Your goal: Convert the data, everything from the line containing "Task: Select Screen as the destination" down to the line containing "point(876,424)", into a two-column CSV with the headers instruction and response, one row per instruction paired with its answer. Put each field in double quotes and replace any line breaks within a field with spaces.

The input:
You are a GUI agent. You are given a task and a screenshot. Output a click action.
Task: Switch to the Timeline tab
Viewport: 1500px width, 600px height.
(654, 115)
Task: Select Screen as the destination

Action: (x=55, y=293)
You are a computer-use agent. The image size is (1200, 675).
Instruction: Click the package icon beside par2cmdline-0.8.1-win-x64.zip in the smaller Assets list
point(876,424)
==
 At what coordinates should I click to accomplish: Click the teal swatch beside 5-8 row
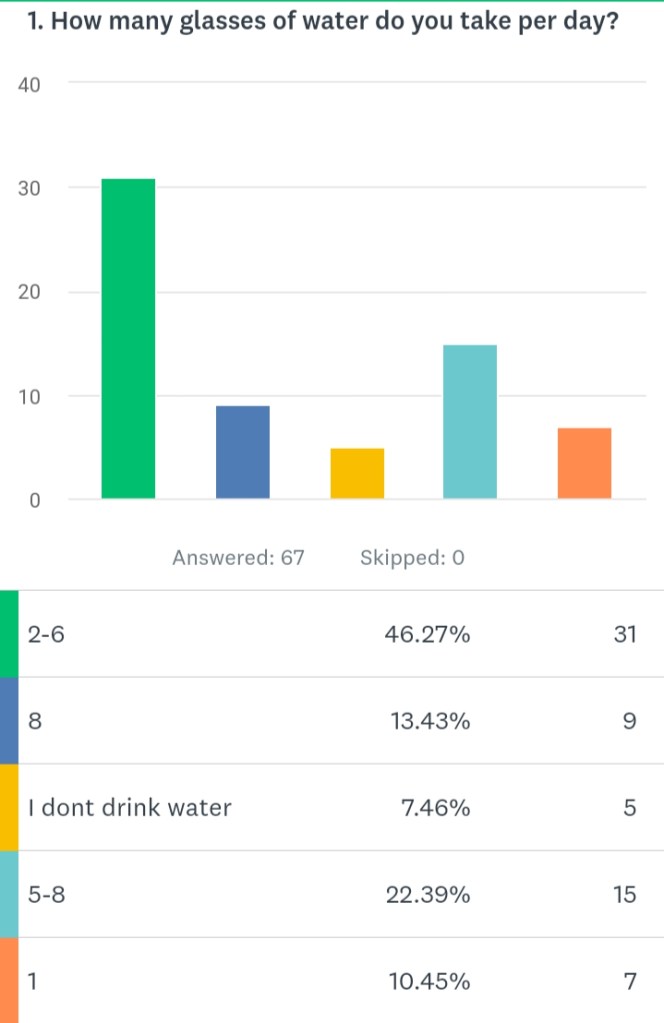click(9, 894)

Written response:
instruction,response
"Task: Select Screen as the destination","Action: (x=55, y=293)"
"You are a computer-use agent. The image size is (1200, 675). Instruction: Click the package icon beside par2cmdline-0.8.1-win-x64.zip in the smaller Assets list","point(876,424)"